4.5. Methemoglobinemia and Carboxyhemoglobinemia in COVID-19 Patients: Consequences for Patient Monitoring and Treatment
Methemoglobinemia and carboxyhemoglobinemia seem to play a role in the pathophysiology of COVID-19, especially in more severe cases of the disease.
While the ability to determine MetHb and COHb levels is normally routinely available in clinical settings via blood gas analysis, there are only a few commercial monitoring devices that enable continuous non-invasive measurement of MetHb and COHb values, mainly the fingertip pulse CO-oximeters by Masimo and Nonin. These devices do not normally feature in standard clinical equipment. This is unfortunate since continuous monitoring of tHb, MetHb and COHb levels could be helpful in guiding the treatment and monitoring of COVID-19 disease progression.
From the reports discussed in Section 3.2 and Section 3.3 it is clear that the determination of MetHb and COHb is especially warranted when patients are treated with oxidizing drugs such as chloroquine and hydroxychloroquine. This is even more important when the patients have a confirmed G6PD deficiency.
For the interpretation of COHb values, the smoking status of the patient needs to be considered as smokers have a higher COHb concentration in the blood than non-smokers (2.7 ± 2.6% [80], 3.26 ± 2.2% [15], 5.12 ± 2.25% [81], 2.1 ± 1.02% [82]).
Knowledge of MetHb and COHb levels in the blood of COVID-19 patients is also relevant to prevent misinterpretations of arterial oxygen saturation values measured with fingertip pulse oximetry (SpO2). This is because MetHb and COHb interfere with the measurement of SpO2. An overestimation of the true arterial oxygenation (SaO2) can occur. In case of a decrease in SaO2 and an increase in MetHb or COHb, SpO2 will diverge more from SaO2 the higher the MetHb and COHb concentration (see Figure 4). For example, assuming a MetHb concentration of around 25% (corresponding to the upper end of the confidence interval of MetHb values in COVID-19 patients reported by Alamdari et al. [21]) and an assumed decrease of SaO2 to 75%, the SpO2 measurements would indicate a falsely too high SpO2 of about 88%. Measurement with pulse CO-oximetry instead of pulse oximetry would circumvent this problem since pulse CO-oximetry is able to non-invasively measure MetHb, COHb, tHb, and the correct SpO2. [83,84,85].
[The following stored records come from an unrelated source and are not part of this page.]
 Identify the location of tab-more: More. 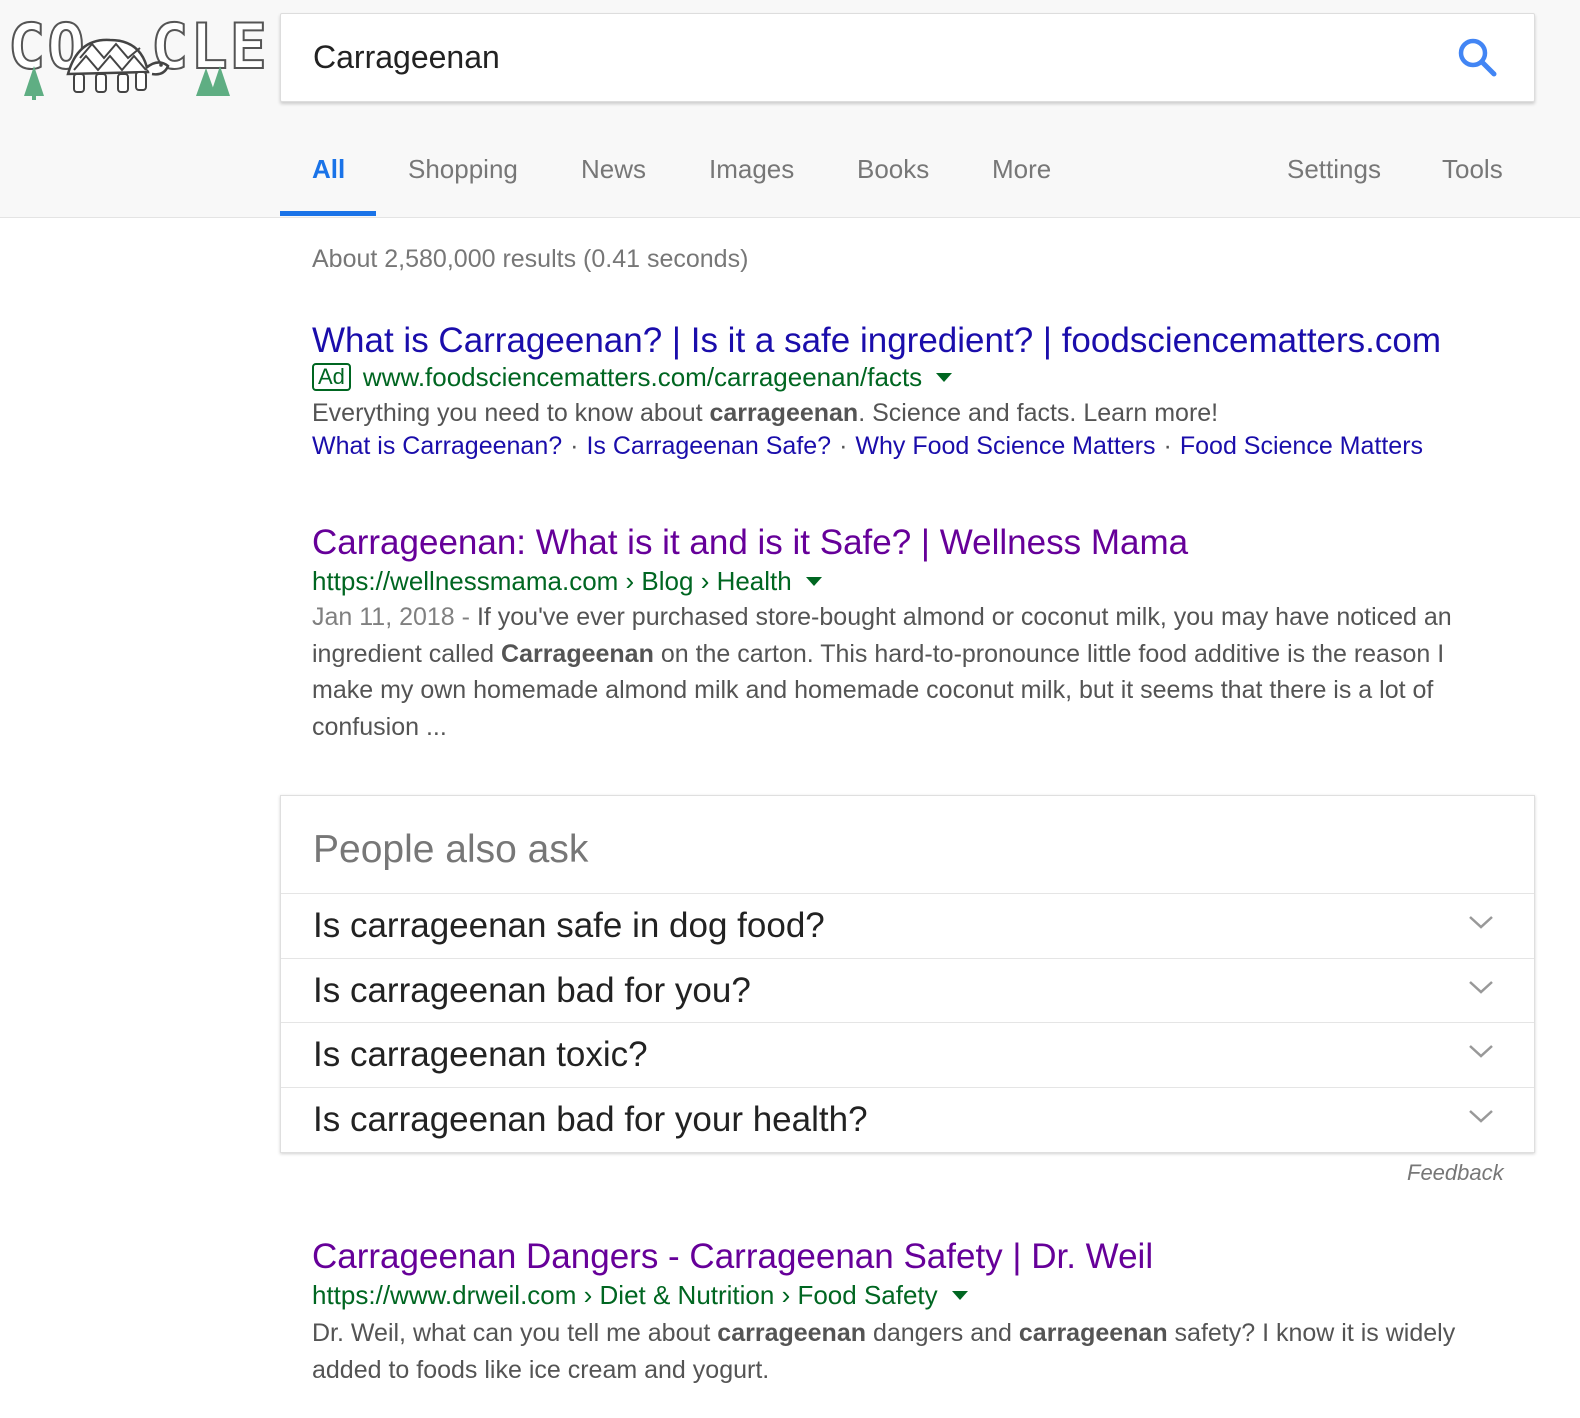
(1022, 170).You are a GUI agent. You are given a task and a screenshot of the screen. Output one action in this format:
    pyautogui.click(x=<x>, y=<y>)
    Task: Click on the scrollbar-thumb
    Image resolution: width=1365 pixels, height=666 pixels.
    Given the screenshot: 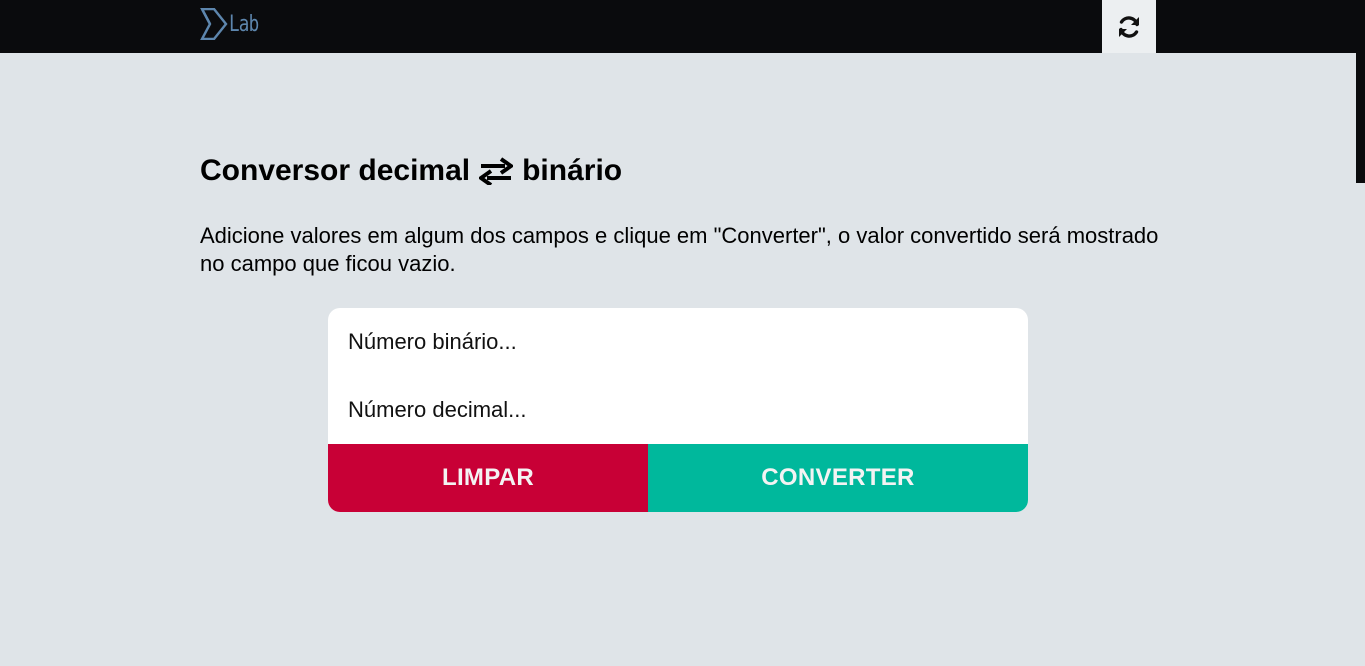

Methemoglobinemia and carboxyhemoglobinemia cause a shift in the Hb dissociation curve to the left, leading to a reduced ability of O2 to be released from Hb, which can result in hypoxia. Methemoglobinemia and carboxyhemoglobinemia need to be monitored and treated, therefore. Therapies of methemoglobinemia in COVID-19 patients have been performed with methylene blue and, in some cases, combined with blood transfusions [18,20,21].
The fact that COVID-19 patients could show hypoxemia without having dyspnea, i.e., silent hypoxia or so-called “happy” hypoxia [88,89,90], seems to be primarily due to (i) a blunted response of the respiratory control system to hypoxia which is prevalent in older subject and those with diabetes, (ii) changes in arterial CO2 levels, (iii) temperature-induced shifts in the O2 dissociation curve, and (iv) the inaccuracy of pulse oximeters at low SpO2 values, as highlighted by Tobin et al. [89,91].
For hospitals it might be also relevant to re-evaluate their water disinfection procedure since the use of a hydrogen peroxide/silver ion preparation for treating the water supplied in the hospital caused elevated levels of MetHb in the severely ill patients (treated with daily hemodialysis/hemodiafiltration) drinking this water [92]. When blood transfusions are given to COVID-19 patients, it should be also considered that the MetHb content of the banked blood increases over time [93] and that banked blood from smoking donors can have a relatively high COHb concentration [94], representing a possible risk for critically ill patients. It makes sense therefore to test the banked blood for MetHb and COHb concentration levels before administering it to patients, especially in case of COVID-19.